3 Ingredient Keto Cottage Cheese Biscuits

These cottage cheese biscuits are low carb, high protein and keto-friendly. They are just 3 ingredients and easy to prepare. You can customize them easily with other mix-ins to add more flavors.

Ingredients

  • 4 cups (366g) blanched superfine almond flour, see note for measuring almond flour
  • 4 tsp (19g) aluminum free baking powder
  • 1 1/2 cups (339g) 4% high protein cottage cheese, see note before starting

Instructions
 

  • Preheat oven to 350°F (177°C). Line a large baking sheet with parchment paper.
  • Add almond flour and baking powder to a large mixing bowl. Whisk until evenly combined.
  • Add the cottage cheese to a small high powered blender and blend until mostly smooth. It's okay if there are some little bits/chunks still in there, but you do want it mostly liquid. The little chunks will melt as the biscuits bake.
  • Add the blended cottage cheese to the almond flour mixture. If you are adding any spices or salt, add them in now. Stir with a spatula until a thick dough forms. If your dough is too wet and not possible to shape, add a little more almond flour. If it's too dry, you can add a little more blended cottage cheese.
  • Measure about 1/3 cup of dough. Do not pack the dough into the measuring cup because it will be very difficult to release. Release the dough onto your prepared baking sheet and compact it and shape it with your hands, until it forms a hockey puck/thick disk shape, about 1 inch tall. You can make your biscuits thinner, wider, bigger, smaller, if you prefer. You can also use the measuring cup to help shape your biscuit, but if you want to do that, you will need to grease your measuring cup first, otherwise the dough will get stuck and won't release. Repeat with remaining dough, spacing each biscuit about 1 inch apart. They don't spread much during baking, so they can be fairly close together.
  • Bake for about 25 minutes or until tops are golden brown and biscuits are fully cooked.

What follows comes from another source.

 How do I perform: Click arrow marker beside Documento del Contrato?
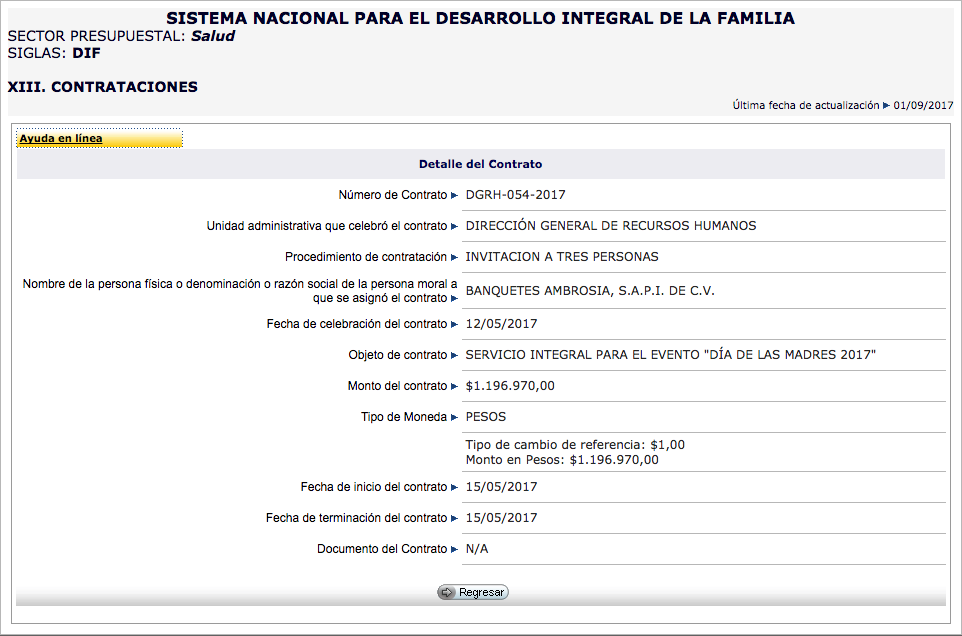tap(454, 549)
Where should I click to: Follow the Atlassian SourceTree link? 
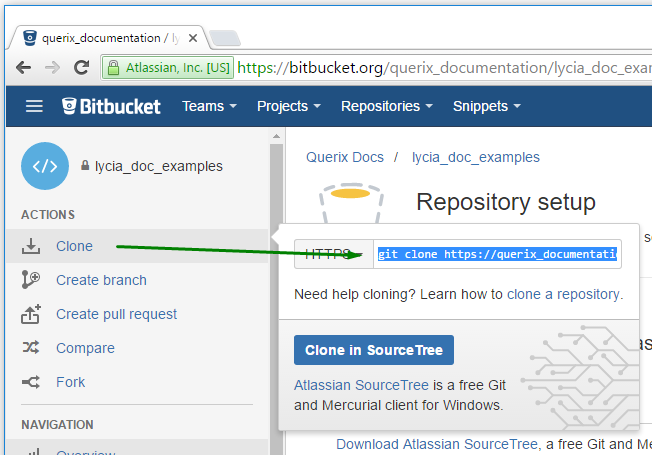pos(361,384)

You may need less baking time if your biscuits are not that thick. Let biscuits cool a little before eating. Store uneaten biscuits in an airtight container in the fridge or freezer.

Notes

  • Salt note: The biscuits are lightly salted. How salty they are is also going to vary depending on the cottage cheese brand. You may want to add salt to the biscuits depending on your personal preferences.
  • Almond flour note: When measuring the almond flour, spoon it into the measuring cup and then level off with a knife. Do not directly scoop the measuring cup into the almond flour bag. This will result in more almond flour than the recipe calls for.
  • Cottage cheese note: This recipe works best with a high protein cottage cheese that contains between 13 to 14 grams of protein per 1/2 cup (110g) serving. You want to avoid using low fat cottage or low protein cottage cheese, which are too watery. I tested these with Amazon Grocery brand* and Good Culture.* Avoid brands like Knudsen which doesn't contain enough protein.
  • Baking powder note: This recipe uses a large amount of baking powder, so make sure to use an aluminum free baking powder. I used Whole Foods 365 aluminum free baking powder.*
  • *These product links are affiliate links. This means I earn a commission from qualifying purchases.
Serving: 1biscuit, Calories: 224kcal, Carbohydrates: 6g, Protein: 10g, Fat: 18g, Saturated Fat: 2g, Sodium: 194mg, Fiber: 3g, Sugar: 2g, NET CARBS: 3
The nutrition information provided are only estimates based on an online nutritional calculator. This is not a comprehensive list of all the nutrients in the recipe (i.e., does not include vitamins, cholesterol, etc). I am not a certified nutritionist. Please consult a nutritionist or doctor for accurate information and any dietary restrictions and concerns you may have.